Edge‑Based Anomaly Detection and Computer Vision for Critical Environments
Design and deploy a real‑time edge‑computing system that fuses multi‑sensor streams with computer‑vision models to detect chemical leaks, fires, and other hazardous anomalies, instantly alerting researchers and operators to prevent accidents.
Team Members:
Lucius Choi (Team Lead), Yu‑Hsien Wei, Cheng Chung, and Daniel Hsu
Project Deliverables:
- Edge‑AI Gateway Prototype: Advantech ARK‑1221L box configured with a Hailo‑8 accelerator and containerized inference pipeline.
- Noise‑Hardened Hardware Revision: Replace a plastic enclosure with a Faraday cage and migrate from breadboard to a custom PCB to minimize electrical noise.

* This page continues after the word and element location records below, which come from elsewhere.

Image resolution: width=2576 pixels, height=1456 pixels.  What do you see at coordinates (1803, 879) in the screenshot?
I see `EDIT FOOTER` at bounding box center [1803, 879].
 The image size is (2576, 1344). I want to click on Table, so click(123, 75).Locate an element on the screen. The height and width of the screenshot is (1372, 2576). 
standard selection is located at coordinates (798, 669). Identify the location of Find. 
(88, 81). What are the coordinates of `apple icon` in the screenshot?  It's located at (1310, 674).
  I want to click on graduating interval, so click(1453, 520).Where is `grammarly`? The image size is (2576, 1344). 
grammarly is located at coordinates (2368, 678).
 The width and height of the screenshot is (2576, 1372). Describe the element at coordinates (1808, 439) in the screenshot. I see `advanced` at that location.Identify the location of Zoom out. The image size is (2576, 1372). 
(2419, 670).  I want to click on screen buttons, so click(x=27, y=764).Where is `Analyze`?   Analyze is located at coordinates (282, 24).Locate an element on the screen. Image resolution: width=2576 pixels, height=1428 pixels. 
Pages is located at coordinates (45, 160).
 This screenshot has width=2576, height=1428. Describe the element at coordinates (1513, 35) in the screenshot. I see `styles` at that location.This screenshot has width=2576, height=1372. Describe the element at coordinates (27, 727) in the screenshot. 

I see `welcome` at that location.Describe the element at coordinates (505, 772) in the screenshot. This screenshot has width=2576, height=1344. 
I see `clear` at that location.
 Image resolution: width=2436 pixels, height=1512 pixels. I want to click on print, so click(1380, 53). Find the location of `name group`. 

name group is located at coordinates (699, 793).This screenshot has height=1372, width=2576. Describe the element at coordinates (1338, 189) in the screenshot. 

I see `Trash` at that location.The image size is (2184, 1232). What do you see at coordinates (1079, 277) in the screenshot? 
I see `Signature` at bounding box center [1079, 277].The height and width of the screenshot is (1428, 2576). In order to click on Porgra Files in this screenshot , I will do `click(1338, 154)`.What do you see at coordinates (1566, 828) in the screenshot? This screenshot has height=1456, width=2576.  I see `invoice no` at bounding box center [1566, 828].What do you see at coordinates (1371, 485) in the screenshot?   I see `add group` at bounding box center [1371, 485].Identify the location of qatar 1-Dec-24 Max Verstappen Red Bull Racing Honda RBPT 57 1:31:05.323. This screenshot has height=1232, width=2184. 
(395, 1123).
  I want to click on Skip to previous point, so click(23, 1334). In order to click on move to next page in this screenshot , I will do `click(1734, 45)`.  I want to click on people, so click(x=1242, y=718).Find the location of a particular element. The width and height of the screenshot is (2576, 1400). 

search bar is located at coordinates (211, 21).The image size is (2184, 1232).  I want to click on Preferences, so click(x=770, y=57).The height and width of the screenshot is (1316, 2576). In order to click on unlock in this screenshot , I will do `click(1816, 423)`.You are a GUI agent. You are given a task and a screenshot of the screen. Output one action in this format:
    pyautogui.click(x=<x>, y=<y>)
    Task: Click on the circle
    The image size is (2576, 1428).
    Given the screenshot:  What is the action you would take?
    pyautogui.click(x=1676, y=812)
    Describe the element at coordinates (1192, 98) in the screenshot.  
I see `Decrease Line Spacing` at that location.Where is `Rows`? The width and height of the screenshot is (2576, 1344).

- Multi‑Sensor Dataset: Time‑synchronized recordings of gas, temperature, humidity, spectral, and CO₂ readings with labeled events.
- Computer‑Vision Module: YOLOv8‑based fire/leak detector optimized for Hailo‑8 acceleration.
- Anomaly‑Detection Model: Isolation Forest + Autoencoder hybrid with automatic thresholding and dashboard‑ready alerts.
- Web Dashboard: Live status, trend graphs, and push‑notification integration.
- Technical Report & Slide Deck: Comprehensive documentation of architecture, benchmarks, and comparison against a baseline cloud‑only solution.